Während das Gerät brummte, schaute sie über die Stadt nach Westen. Sah die Rauchschwaden des Heizkraftwerks und die Lichter, die wie eine Schlange die Fahrbahn entlangkrochen, das schwach glitzernde Wasser auf dem Fluss und den neuen Stadtteil auf der anderen Seite, wo sich die erleuchteten Fenster der Häuser von Ferne wie ein Schwarm Glühwürmchen ausnahmen. Es fiel ihr leichter zu atmen, zur Ruhe zu kommen. Sie konnte nachvollziehen, weshalb Menschen, die es sich leisten konnten und entsprechende Träume hegten, viel Geld für einen schönen, weitläufigen Ausblick bezahlten. Das Gefühl, das einem dies schenkte, war unbezahlbar.
Die Mikrowelle klingelte, und Erika wurde aus ihren Gedanken gerissen. Sie aß, ohne richtig zu schmecken, was sie da in sich hineinstopfte. Bengt war zu Recht entsetzlich wütend darüber gewesen, welches Risiko sie eingegangen war. Er hatte ihr mächtig Vorhaltungen gemacht und war zugleich schrecklich besorgt um sie gewesen. Ein Lächeln huschte über ihr Gesicht. Nachdem sie das Geschirr weggeräumt hatte, knipste sie die Taschenlampe aus und ging leise ins Wohnzimmer. Sie stellte sich einen Moment vor das Südfenster und sah aus zusammengekniffenen Augen zur Linnéstaden und zu Skansens Krona hoch. In der Wohnung war es stockfinster. Sie wollte nicht durchs Fenster oder die Scheibe der Wohnungstür gesehen werden.
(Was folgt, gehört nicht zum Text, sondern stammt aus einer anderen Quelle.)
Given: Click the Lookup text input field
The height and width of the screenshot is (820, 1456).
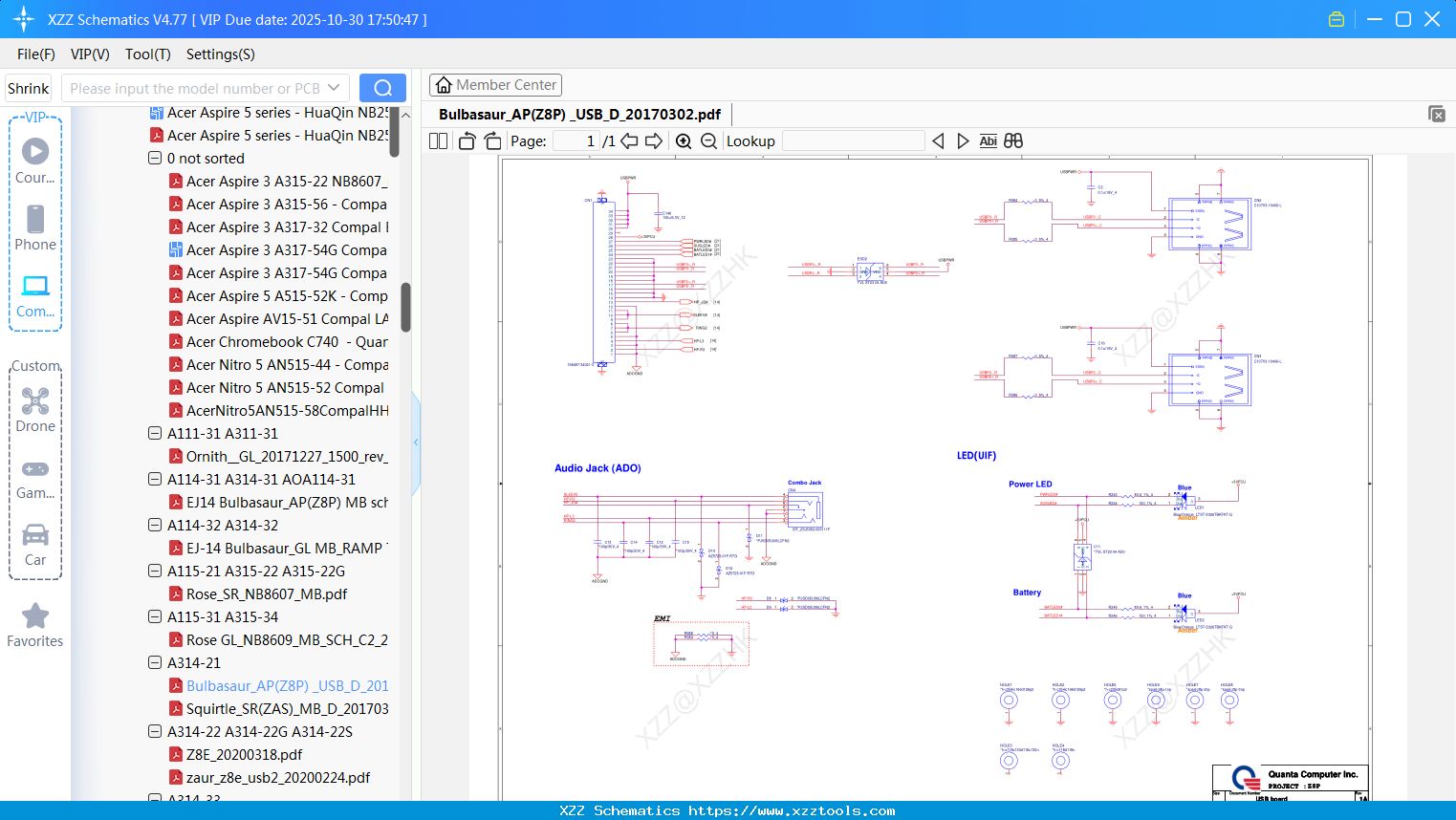Looking at the screenshot, I should tap(853, 141).
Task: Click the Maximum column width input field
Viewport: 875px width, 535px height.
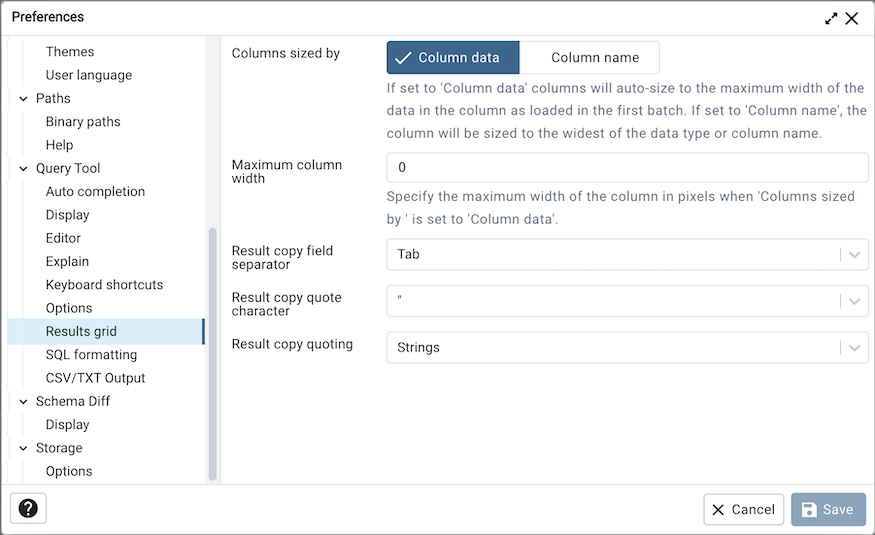Action: tap(626, 167)
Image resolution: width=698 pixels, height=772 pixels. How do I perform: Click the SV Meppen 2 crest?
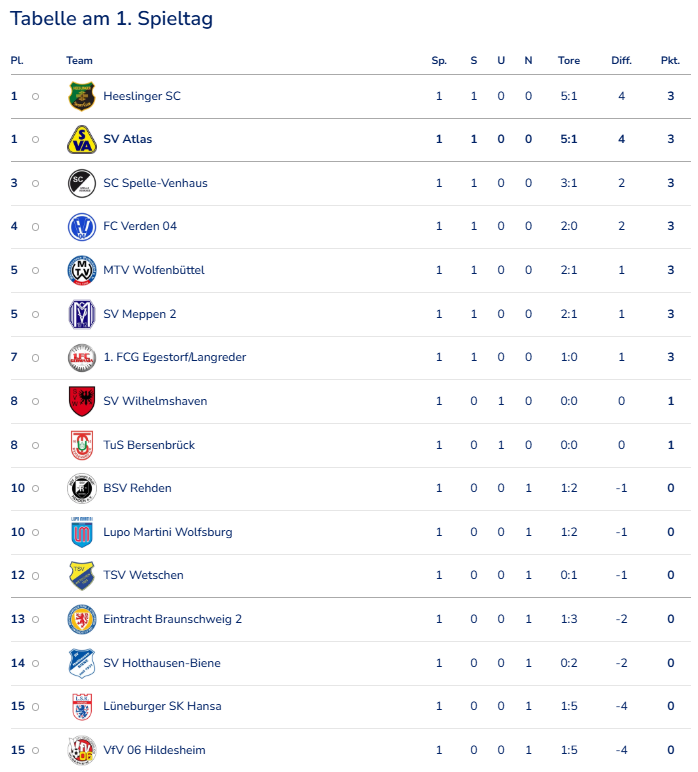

In den Tagen, in denen sie nun hier wohnte, hatte sie es sich allmählich heimisch gemacht, hatte neugierig und peinlich berührt den Inhalt der Bücherregale unter die Lupe genommenund die Schubladen in der Küche und den Schränken geöffnet. Nichts, auf das sie gestoßen war, war so, wie sie es erwartet hätte. Alles in Pers Wohnung deutete darauf hin, dass er die Gegenstände, mit denen er sich umgab, sorgfältig auswählte, und viele der Küchenutensilien, die sie in den Schubladen gefunden hatte, waren ihr ein Rätsel.
Seine Playlisten setzten sich aus klassischer Musik, aber vor allem aus Rock, Blues und jeder Menge Metal zusammen. Sogar einiges an Hardcore und Death Metal war darunter gewesen. Sie hatte sich die Musik angehört und zu ihrer eigenen Überraschung festgestellt, dass sie ihr gefiel. Und sie hatte Stunden damit verbracht, sich Apocalyptica anzuhören, die finnischen Cellisten, die einen wahnsinnigen und großartigen Klassik-Rock in Perfektion hinlegten. Seine DVD-Sammlung brachte sie ins Schwärmen. Fast jeder ihrer Lieblingsfilme und Lieblingsregisseure war sorgfältig sortiert in seiner Sammlung vorhanden. Haufenweise interessante Bücher füllten die Regale und umfassten alles – vom Klassiker über Fachbücher der Kriminologie und Psychologie bis hin zu zahlreichen Kochbüchern. Und eine ganze Sammlung Krimis, vor allem englische und amerikanische.
Neben Pers Bett lag ein Stapel Kochbücher. Sie hatte sie durchgeblättert, als sie im Bett lag, hatte die schönen, verlockenden Fotos angeschaut, Rezepte intensiv gelesen, dass sie meinte, die Gerichte beinahe schmecken zu können. Ob er sie wohl schon selbst ausprobiert hatte? Sie errötete vor sich selbst, da sie auf diesem Gebiet so unwissend war. Das Telefon klingelte und riss sie aus ihren Gedanken. Es war Mia.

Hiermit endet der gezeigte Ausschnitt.